## Exercises to complete
1/ Please reproduce the Forth-on-the-C64 forum post from "Post new topic Reply" up to and including "address with 'X+Y*40'.", replacing "BASIC" with "assembly".
2/ Extend the Forth-on-the-C64 forum post onward from its last line shown.

## Excerpt to read
◆ ◆ ◆ ◆ ◆

6502.org Forum  Projects  Code  Documents  Tools  Forum
It is currently Thu Nov 21, 2024 6:40 pm

All times are UTC




Post new topic Reply to topic  [ 20 posts ]  Go to page 1, 2  Next
Author Message
PostPosted: Thu Aug 30, 2018 4:02 pm 
Offline

Joined: Wed Jul 18, 2018 12:12 pm
Posts: 96
I've been using DurexForth on the C64 (in VICE) to learn Forth. To try and get an idea of Forth's performance comparted to BASIC I did a simple plot of the 'a' character to the whole screen (1,000 locations). Two general methods were tried one was a single loop adding the loop index to screen memory location and plotting. The second was two loops X and Y calculating the memory address with 'X+Y*40'.

Then in Forth only I implemented a lookup table for the Y offsets. This was actually a bit slower when I still used a Y*2 to index through the array (an array of 16bit values). When I did a left shift instead of multiplications it was much faster!

The closest comparison denoted in the comments below are the 'linear' test and the 'X,Y X+Y*40' tests. The 'start' and 'stop' functions in the code below are a Forth module that uses the C64 Jiffy timer to let you profile your code optimizing to execution time. The Forth code below is only the last test ( 0.766 X,Y luY w/Screen added to yoff ) but I'm guessing you know what the other code would have looked like.

Code:
400 constant Screen
00  constant Minscr
3E8 constant Maxscr
91  constant Up
11  constant Down
9D  constant Left
1D  constant Right

variable scrn 400 scrn !
variable xpos 0 xpos !
variable ypos 0 ypos !

( creates array of screen Y offset values )
( i.e. 0400 0428 0450 )
create yoff 32 allot
: cfgyoff
   19 0 do
    I 28 * Screen + ( value )

◆ ◆ ◆ ◆ ◆

## Information provided
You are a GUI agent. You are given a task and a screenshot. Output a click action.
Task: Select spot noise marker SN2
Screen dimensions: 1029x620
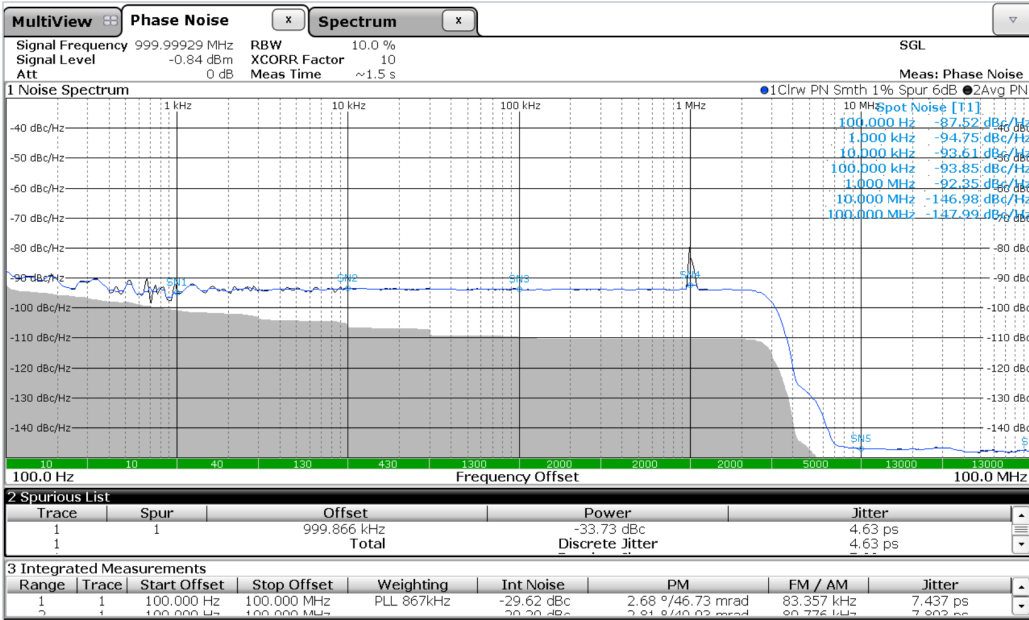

◆ ◆ ◆ ◆ ◆

## Responses to the exercise
1/
Post new topic Reply to topic  [ 20 posts ]  Go to page 1, 2  Next
Author Message
PostPosted: Thu Aug 30, 2018 4:02 pm 
Offline

Joined: Wed Jul 18, 2018 12:12 pm
Posts: 96
I've been using DurexForth on the C64 (in VICE) to learn Forth. To try and get an idea of Forth's performance comparted to assembly I did a simple plot of the 'a' character to the whole screen (1,000 locations). Two general methods were tried one was a single loop adding the loop index to screen memory location and plotting. The second was two loops X and Y calculating the memory address with 'X+Y*40'.

2/
    I 2 * yoff + !  ( index address )
   loop
;

( retrieves Y value from yoff array )
( adds in xpos and stores 'a' to screen )
: plotline3
   28 0 do
    I xpos !
    1 ypos @ 1 lshift yoff + @
    xpos @ + c!
   loop
;

( Linear is loop 0-1000 )
( X,Y is loop Y, loop X )
( 9s BASIC linear )
( 15s Basic X,Y X+Y*40 )
( 0.283s Forth linear )
( 2.133s X,Y X+40*40
( 2.316s X,Y lookup Y w/Y*2 )
( 0.833s X,Y lookup Y w/Y<<1 )
( 0.766 X,Y luY w/Screen added to yoff )
: plotxy2
   cfgyoff
   page start
   19 0 do
    I ypos !
    plotline3
   loop
   stop ." s" cr
;


Code:
10 TIME$ = "000000":rem reset clock
20 rem 'linear' test
30 rem for i = 0 to 1000
40 rem poke 1024+i,1
50 rem next i
60 rem
70 rem X,Y test
80 for y = 0 to 25
90 for x = 0 to 40
100 poke 1024+y*40+x, 1
110 next x
120 next y
130 print TIME$


Top
 Profile  
Reply with quote  
PostPosted: Fri Aug 31, 2018 4:57 pm 
Offline

Joined: Sat Dec 13, 2003 3:37 pm
Posts: 1004
It's a little bit extra unfair to BASIC considering it's always doing floating point math.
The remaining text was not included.